コラム4 福岡市内における一家4名殺人・死体遺棄事件での日中捜査当局の協力
 15年6月、中国人留学生らが、福岡県に住む幼い子どもを含めた一家4人を殺害し、その死体を海中に遺棄した事件について、同年8月、福岡県警察は、後に本件に関与していたことが明らかとなる中国人1人を別の被害者に対する傷害事件で逮捕したが、他の中国人の被疑者2人は犯行後に中国に逃亡していたことが判明した。そこで、同年9月及び12月、警察庁と福岡県警察が中国に職員を派遣するとともに、同年11月、中国公安部の職員を日本に招き、情報交換を行ったほか、随時、関係資料を相互に提供するなどの捜査協力を行った。
 こうした捜査協力が奏功し、16年1月、福岡県警察は、日本で身柄を拘束していた1人を強盗殺人罪及び死体遺棄罪等で逮捕した。
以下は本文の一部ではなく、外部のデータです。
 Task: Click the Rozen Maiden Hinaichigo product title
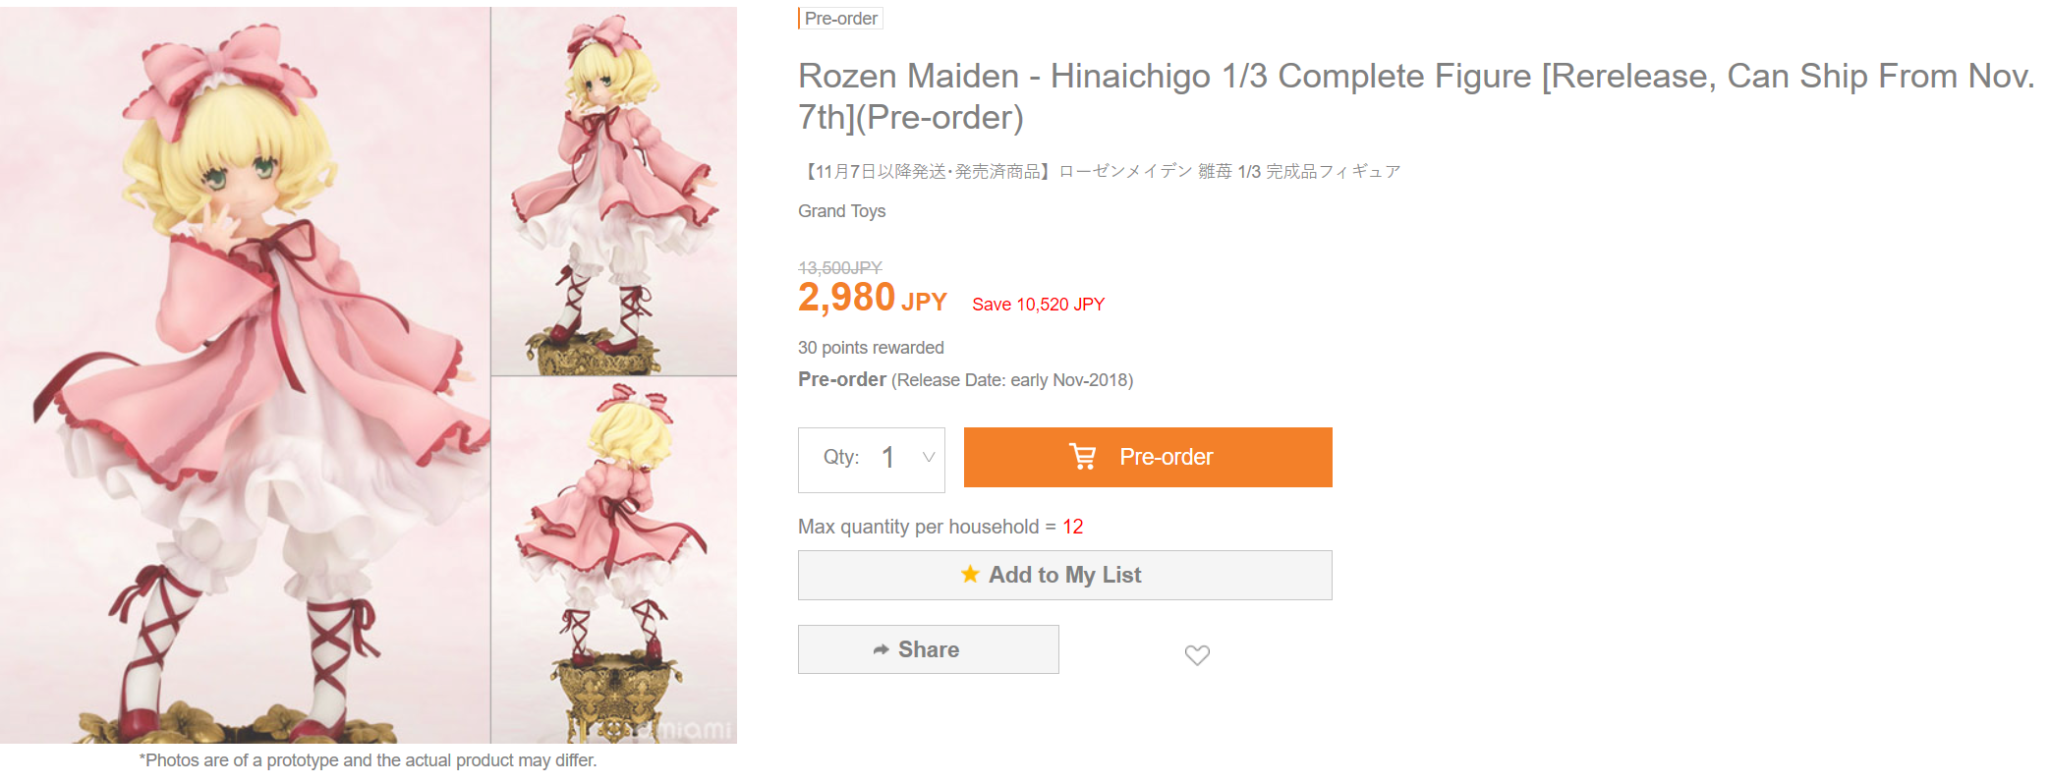1415,96
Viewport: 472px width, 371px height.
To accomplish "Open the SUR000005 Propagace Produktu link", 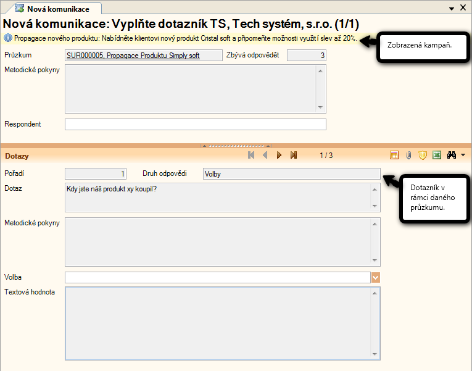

同人は、17年5月、福岡地方裁判所で死刑の判決が言い渡された。
 一方、中国に逃亡した2人については、中国公安当局が指名手配し、15年8月、身柄を拘束、同年9月、中国国内法の国外犯規定に基づき故意殺人罪で逮捕した。同人らは、16年7月、同罪及び強盗罪等で起訴され、17年1月、遼陽市中級人民法院で死刑及び無期懲役の判決が言い渡された。

 [2] ロシアとの協議
 ロシアとの間では、日本とロシアとの間で敢行される薬物、銃器、盗難自動車等の密輸出入や密漁等について対策を協議するため、9年以降、日露治安当局間会合を開催している。16年には、警察庁とロシア内務省・極東連邦管区内務総局による会合をロシアのハバロフスクで開催し、両国間で行われる銃器や自動車等の密輸出入事件について情報交換を推進していくことを確認した。

 
(4) 条約交渉への参画
 国際会議の共同声明や行動計画等は、各国の犯罪対策に大きな影響を与えている。しかし、国際会議で決定した事項を国内で実施するかどうか、また、どのように実施するかについては、各国の裁量にゆだねられており、その実施を法的に担保するためには、条約等の国際約束を締結し、法的拘束力をもたせる必要がある。近年、犯罪対策の分野での各国の協調が重視されるようになるにつれて、関連する条約の締結数は増加している。

 [1] 二国間条約
 刑事共助条約は、国際礼譲で行われていた共助の実施を条約上の義務とすることにより、共助が確実に実施されることを担保するとともに、共助の実施のための連絡を、外交当局間ではなく、条約が指定する捜査機関等の中央当局間で直接行うことにより、事務処理の合理化・迅速化を図る条約である。
 欧州各国は多くが陸続きであり、国境を越えた人の移動が盛んであったため、早くから外国人犯罪が深刻な問題となっており、共助の枠組みを構築する必要性が高かった。1959年(昭和34年)には、欧州評議会で多数国間の刑事共助条約が締結されている。また、米国は、1960年代以降、国際的な広がりのある麻薬犯罪、金融犯罪等が国内で深刻な問題となったため、1977年(52年)に締結された、預金者に対する保護が手厚いスイスとの刑事共助条約を皮切りに、現在、約50か国と二国間の共助条約を締結している。

 
日米刑事共助条約の署名(2003年(平成15年)8月、ワシントン)
日米刑事共助条約の署名(2003年(平成15年)8月、ワシントン)

 一方、島国である日本でも、50年代半ばころから来日外国人犯罪が増加し始めたため、外国の治安機関との協力の必要性が急激に高まった。
 そこで、日本で犯罪を犯し、国外に逃亡した犯罪人を確実に追跡し、逮捕するため、一定の要件の下に犯罪人の引渡しを相互に義務付ける犯罪人引渡条約を、1980年(55年)に米国との間で改訂し、2002年(平成14年)に韓国との間で締結した。
 さらに、最近では、2003年(15年)に、要請に対する共助(注)の実施を相互に義務付ける刑事共助条約を米国との間で初めて署名した。韓国との間でも、2004年(16年)の日韓首脳会談で刑事共助条約の締結交渉を開始することに合意し、現在、実務レベルの協議を進めている。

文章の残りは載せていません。